What Inspectors Found

1HIGHFood not cooked to minimum temperaturePathogen survival risk
2HIGHParasite destruction procedures not followedParasite survival risk
3HIGHEmployee not reporting illness symptomsOutbreak enabler
4HIGHImproper handwashing techniquePathogen transfer risk
5HIGHToxic chemicals improperly stored or labeledAcute poisoning risk
6HIGHPerson in charge not present or not performing dutiesManagement failure
7INTInadequate or improperly maintained toilet facilitiesHygiene infrastructure

The inspector also found that parasite destruction procedures had not been followed. Fish served without proper freezing or cooking can harbor parasites including Anisakis and tapeworm, which survive if time and temperature protocols are skipped.

Employees were not reporting symptoms of illness, and handwashing technique was documented as improper. Those two violations together describe a kitchen where sick workers may have continued handling food, and where attempts to wash hands were not actually removing pathogens.

Toxic chemicals were improperly stored or labeled. A mislabeled or misplaced chemical near food preparation areas can cause acute poisoning through direct contamination, not gradual exposure.

No person in charge was present or performing duties during the inspection. An intermediate violation for inadequate toilet facilities rounded out the citation list.
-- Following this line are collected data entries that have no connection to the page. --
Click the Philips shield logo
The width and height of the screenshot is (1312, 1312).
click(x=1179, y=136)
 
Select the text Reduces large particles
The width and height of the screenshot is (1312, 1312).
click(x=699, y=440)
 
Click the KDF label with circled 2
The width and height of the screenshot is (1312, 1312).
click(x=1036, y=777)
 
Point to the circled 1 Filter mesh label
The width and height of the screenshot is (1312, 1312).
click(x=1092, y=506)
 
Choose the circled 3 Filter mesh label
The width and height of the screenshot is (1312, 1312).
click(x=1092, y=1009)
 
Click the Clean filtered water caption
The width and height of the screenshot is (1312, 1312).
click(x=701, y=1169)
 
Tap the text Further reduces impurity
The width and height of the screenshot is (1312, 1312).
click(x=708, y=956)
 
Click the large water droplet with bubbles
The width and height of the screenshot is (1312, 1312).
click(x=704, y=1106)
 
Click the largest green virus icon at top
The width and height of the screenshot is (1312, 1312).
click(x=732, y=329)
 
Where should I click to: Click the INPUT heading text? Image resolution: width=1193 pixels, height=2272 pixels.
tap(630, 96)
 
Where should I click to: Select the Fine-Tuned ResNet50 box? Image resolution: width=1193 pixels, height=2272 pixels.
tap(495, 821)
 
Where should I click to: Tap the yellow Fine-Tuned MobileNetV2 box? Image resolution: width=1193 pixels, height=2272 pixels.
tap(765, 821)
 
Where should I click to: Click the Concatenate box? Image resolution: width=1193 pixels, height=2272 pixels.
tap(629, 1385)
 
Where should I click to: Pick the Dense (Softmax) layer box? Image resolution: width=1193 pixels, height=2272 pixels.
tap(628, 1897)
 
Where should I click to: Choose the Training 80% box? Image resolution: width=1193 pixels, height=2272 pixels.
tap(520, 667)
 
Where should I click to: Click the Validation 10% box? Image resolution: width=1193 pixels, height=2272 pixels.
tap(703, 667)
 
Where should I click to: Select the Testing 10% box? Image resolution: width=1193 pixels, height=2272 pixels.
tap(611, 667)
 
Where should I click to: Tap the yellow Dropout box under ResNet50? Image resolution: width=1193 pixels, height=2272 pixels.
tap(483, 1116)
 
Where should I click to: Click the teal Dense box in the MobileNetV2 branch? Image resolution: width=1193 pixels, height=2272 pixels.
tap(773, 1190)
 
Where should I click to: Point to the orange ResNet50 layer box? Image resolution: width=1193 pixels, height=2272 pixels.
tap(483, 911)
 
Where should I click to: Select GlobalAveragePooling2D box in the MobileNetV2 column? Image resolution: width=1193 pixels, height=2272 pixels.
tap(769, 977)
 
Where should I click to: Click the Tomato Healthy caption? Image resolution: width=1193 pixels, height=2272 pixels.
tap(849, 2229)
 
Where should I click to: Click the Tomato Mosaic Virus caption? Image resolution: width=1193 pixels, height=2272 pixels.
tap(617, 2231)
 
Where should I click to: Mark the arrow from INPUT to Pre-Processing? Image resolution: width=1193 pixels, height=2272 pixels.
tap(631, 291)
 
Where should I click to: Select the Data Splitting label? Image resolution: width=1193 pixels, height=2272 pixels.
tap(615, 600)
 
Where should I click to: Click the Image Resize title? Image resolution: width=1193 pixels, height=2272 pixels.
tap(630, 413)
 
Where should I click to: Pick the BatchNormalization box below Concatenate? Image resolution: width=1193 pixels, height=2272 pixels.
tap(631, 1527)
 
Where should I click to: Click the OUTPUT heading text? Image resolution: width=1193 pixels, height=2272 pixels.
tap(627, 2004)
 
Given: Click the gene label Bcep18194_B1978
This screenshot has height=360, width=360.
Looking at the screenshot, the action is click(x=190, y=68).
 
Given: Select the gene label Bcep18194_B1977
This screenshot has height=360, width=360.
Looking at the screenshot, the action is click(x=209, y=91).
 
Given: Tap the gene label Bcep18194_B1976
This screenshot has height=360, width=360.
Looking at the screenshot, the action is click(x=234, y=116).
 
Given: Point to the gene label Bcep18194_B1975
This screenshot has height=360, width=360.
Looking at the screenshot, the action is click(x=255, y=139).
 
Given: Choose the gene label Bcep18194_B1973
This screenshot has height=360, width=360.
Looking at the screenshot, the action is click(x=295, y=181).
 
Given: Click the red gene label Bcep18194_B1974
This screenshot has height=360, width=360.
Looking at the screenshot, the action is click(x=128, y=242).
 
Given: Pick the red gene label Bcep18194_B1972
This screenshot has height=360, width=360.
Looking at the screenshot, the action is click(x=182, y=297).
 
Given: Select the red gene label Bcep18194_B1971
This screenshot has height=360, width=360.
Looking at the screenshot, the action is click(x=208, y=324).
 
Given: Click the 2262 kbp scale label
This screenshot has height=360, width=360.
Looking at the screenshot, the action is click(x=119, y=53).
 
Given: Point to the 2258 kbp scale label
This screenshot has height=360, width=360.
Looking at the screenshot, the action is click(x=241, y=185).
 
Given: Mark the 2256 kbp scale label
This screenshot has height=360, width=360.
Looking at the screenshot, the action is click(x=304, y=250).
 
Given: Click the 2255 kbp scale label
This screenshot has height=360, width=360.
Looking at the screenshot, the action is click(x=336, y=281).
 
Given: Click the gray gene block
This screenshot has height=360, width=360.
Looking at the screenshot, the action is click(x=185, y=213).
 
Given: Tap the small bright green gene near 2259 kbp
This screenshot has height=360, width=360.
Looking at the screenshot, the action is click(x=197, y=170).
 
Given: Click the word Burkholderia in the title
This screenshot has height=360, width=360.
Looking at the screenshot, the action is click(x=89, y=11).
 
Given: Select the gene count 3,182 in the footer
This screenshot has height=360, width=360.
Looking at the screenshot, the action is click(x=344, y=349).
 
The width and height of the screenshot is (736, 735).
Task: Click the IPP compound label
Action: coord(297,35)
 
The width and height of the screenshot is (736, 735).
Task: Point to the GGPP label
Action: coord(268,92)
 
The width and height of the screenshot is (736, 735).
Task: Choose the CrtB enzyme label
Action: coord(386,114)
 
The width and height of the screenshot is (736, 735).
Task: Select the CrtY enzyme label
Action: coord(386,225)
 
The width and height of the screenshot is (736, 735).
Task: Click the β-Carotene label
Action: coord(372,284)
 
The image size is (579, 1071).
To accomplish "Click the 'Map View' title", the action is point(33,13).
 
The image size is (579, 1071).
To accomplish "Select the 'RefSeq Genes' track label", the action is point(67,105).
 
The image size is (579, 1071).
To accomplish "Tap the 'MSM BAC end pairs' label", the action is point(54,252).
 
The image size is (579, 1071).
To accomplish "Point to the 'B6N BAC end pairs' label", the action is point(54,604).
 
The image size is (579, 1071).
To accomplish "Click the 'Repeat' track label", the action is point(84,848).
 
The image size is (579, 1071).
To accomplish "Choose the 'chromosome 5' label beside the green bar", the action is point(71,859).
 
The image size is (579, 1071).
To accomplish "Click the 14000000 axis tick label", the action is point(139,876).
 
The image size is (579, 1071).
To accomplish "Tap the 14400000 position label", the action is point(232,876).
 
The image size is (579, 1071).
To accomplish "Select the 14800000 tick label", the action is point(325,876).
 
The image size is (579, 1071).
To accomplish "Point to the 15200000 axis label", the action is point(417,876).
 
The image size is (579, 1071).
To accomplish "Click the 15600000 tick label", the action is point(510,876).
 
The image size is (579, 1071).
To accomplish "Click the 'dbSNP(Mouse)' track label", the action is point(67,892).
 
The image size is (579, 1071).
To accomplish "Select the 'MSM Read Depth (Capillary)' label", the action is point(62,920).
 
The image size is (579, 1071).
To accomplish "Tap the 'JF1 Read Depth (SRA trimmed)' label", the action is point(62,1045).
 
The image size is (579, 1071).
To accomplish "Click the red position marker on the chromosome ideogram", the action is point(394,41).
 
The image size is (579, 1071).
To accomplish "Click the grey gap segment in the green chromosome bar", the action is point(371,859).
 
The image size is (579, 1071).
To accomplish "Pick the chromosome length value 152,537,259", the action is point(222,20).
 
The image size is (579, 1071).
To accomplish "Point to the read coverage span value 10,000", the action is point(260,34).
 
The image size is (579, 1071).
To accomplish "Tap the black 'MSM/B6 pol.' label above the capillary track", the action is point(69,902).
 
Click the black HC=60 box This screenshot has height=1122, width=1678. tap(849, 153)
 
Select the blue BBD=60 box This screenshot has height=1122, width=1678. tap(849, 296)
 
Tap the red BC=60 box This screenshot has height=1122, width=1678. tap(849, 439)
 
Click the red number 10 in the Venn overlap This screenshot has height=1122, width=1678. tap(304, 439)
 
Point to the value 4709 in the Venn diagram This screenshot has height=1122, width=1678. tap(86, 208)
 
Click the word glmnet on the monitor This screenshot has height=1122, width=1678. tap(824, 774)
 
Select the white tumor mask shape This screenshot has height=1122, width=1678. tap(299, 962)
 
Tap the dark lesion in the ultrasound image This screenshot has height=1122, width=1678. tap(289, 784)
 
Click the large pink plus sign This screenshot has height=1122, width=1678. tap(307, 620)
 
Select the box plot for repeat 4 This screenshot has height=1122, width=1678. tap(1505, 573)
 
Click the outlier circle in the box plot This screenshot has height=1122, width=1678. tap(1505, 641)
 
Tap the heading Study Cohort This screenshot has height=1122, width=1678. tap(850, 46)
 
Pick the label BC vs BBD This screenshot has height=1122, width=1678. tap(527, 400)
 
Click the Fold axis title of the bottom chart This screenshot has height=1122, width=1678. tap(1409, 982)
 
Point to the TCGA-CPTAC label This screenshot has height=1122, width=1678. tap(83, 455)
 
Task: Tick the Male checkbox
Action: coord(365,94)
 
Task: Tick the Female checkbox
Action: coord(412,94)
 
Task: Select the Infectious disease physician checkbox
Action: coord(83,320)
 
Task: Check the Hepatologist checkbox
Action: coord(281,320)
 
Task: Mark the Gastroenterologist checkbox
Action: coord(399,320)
What These Violations Mean

The undercooking violation is the most direct threat to anyone who ate at Swamp House Grill around that time. Salmonella in poultry survives below 165 degrees Fahrenheit. A customer who ordered chicken and received a plate that never hit that temperature had no way of knowing the difference.

The parasite destruction failure compounds that risk for anyone who ordered fish. Proper parasite destruction requires either sustained freezing at specific temperatures or thorough cooking. When those procedures are skipped, the parasites reach the plate intact.

The illness-reporting failure is how outbreaks start. Food workers who do not report symptoms, or who are not required to, continue handling food while contagious. Norovirus in particular spreads through exactly this route, and a single infected worker can expose dozens of customers before anyone connects the illnesses.

Improper handwashing technique is a distinct violation from simply not washing hands. It means a worker went through the motion of washing but did not do it correctly, leaving pathogens on skin that then transferred to food. The absence of an active manager on duty means no one in the building was responsible for catching any of these failures in real time.

The Longer Record

The April 2026 inspection was the 29th on record for Swamp House Grill. Across those 29 inspections, the facility has accumulated 296 total violations. It has never been emergency-closed.

The pattern in the prior inspection history is difficult to read as anything other than repetition. The September 2025 inspection produced six high-severity violations and one intermediate, an exact match for April 2026. The June 2025 inspection produced six high and two intermediate. In October 2024, inspectors visited three times in two weeks, finding six high-severity violations on the first visit. The February 2023 inspection found eight high-severity violations and four intermediate ones.

The categories recur. Management failures, illness-reporting gaps, and temperature and parasite control issues appear across multiple inspection cycles. A facility with 29 inspections and 296 violations on record, and no emergency closure in that entire span, is one where the violations have not triggered the threshold for a forced shutdown.

Still Open

State inspectors have the authority to order an emergency closure when they determine a facility poses an immediate threat to public health. Six high-severity violations at Swamp House Grill in April 2026, including undercooked food, parasite destruction failures, and employees not reporting illness, did not meet that threshold.

The restaurant remained open after the April 2 inspection.

That is the documented record. Customers who ate at Swamp House Grill on April 2, 2026, or in the days that followed, did so at a restaurant where, on the day of the inspection, food had not been cooked to the temperature required to kill Salmonella, parasite protocols had not been followed, and no one in charge was present to correct either problem.